▸ WORK TO BE COMPLETED: Copy out the data from the line containing "Task: Click the" to its last line, exactly. No pictures.

▸ RECORD EXCERPTS:
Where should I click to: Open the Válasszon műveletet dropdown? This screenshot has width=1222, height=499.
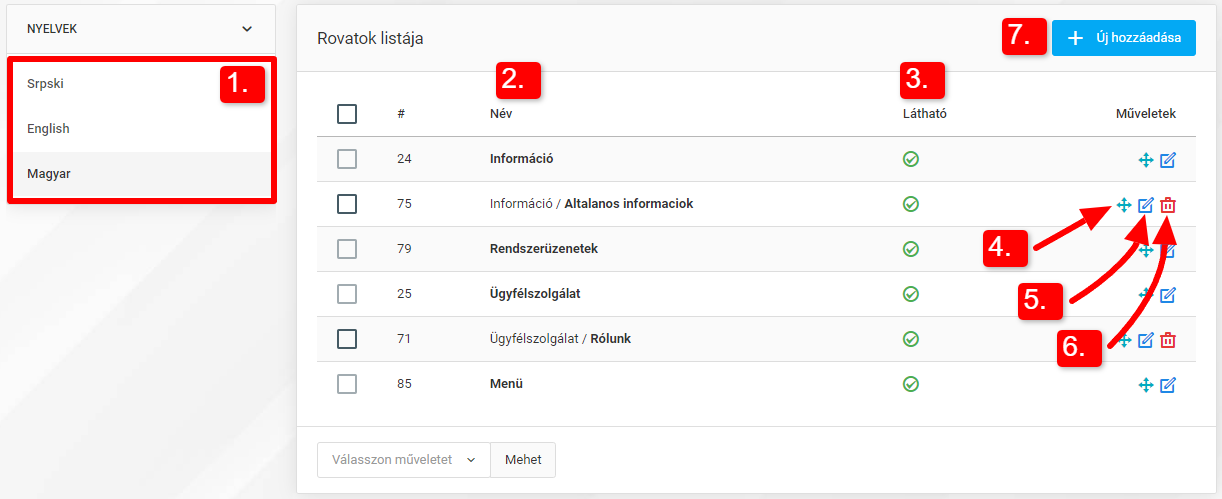(x=404, y=460)
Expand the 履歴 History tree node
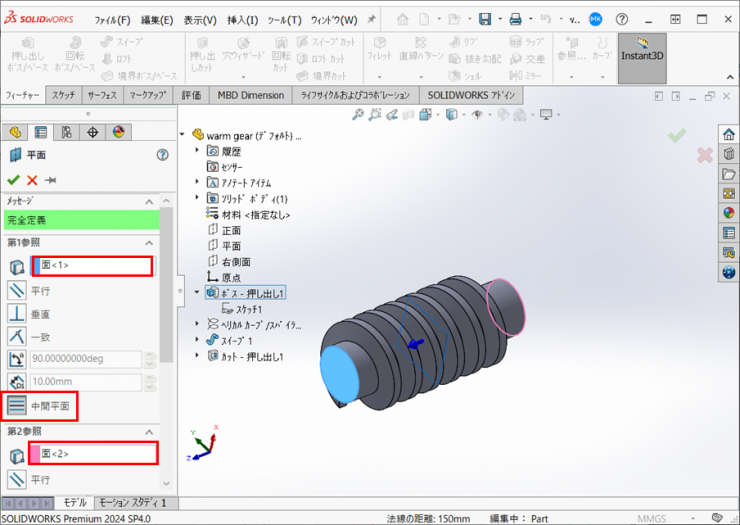This screenshot has width=740, height=525. (x=197, y=151)
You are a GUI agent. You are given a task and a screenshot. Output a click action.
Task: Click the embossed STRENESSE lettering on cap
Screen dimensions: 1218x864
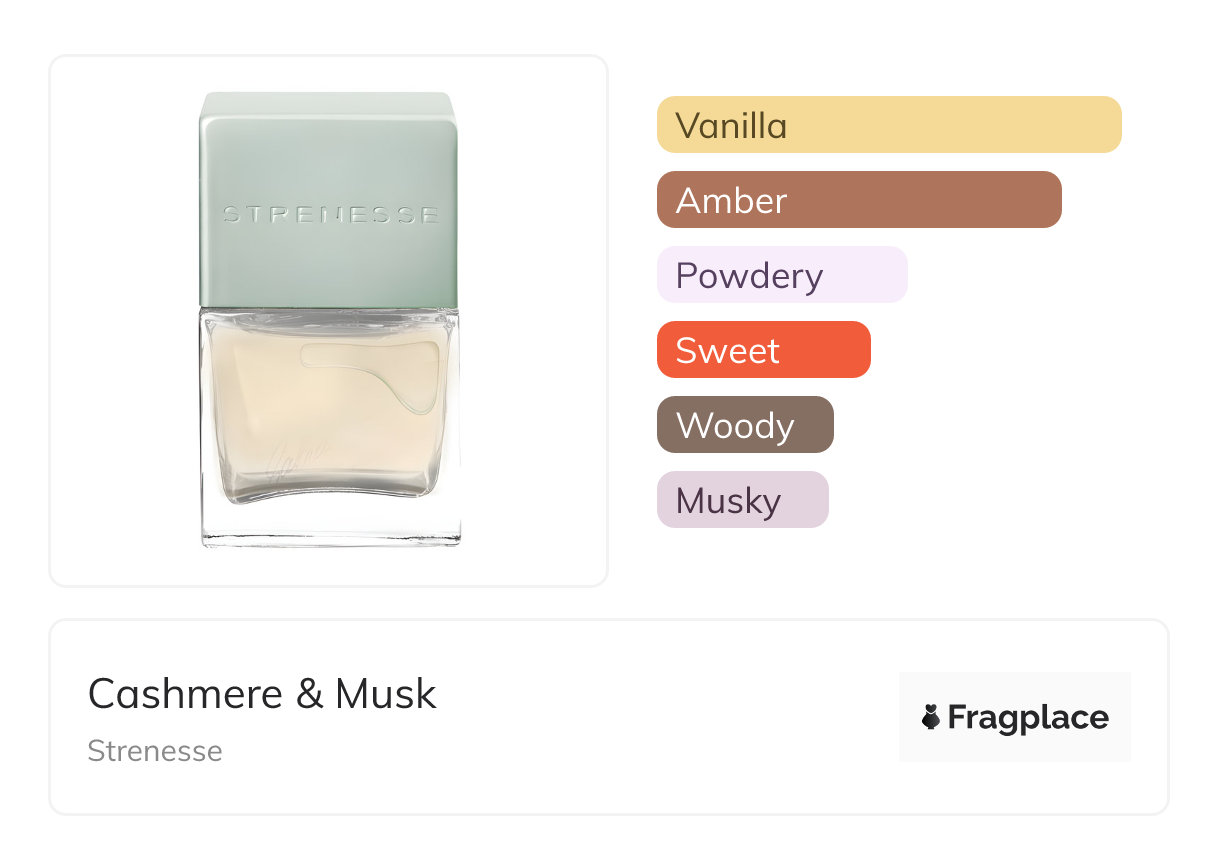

▸ WORKED SOLUTION:
Task: Click the embossed STRENESSE lettering on cap
Screen dimensions: 1218x864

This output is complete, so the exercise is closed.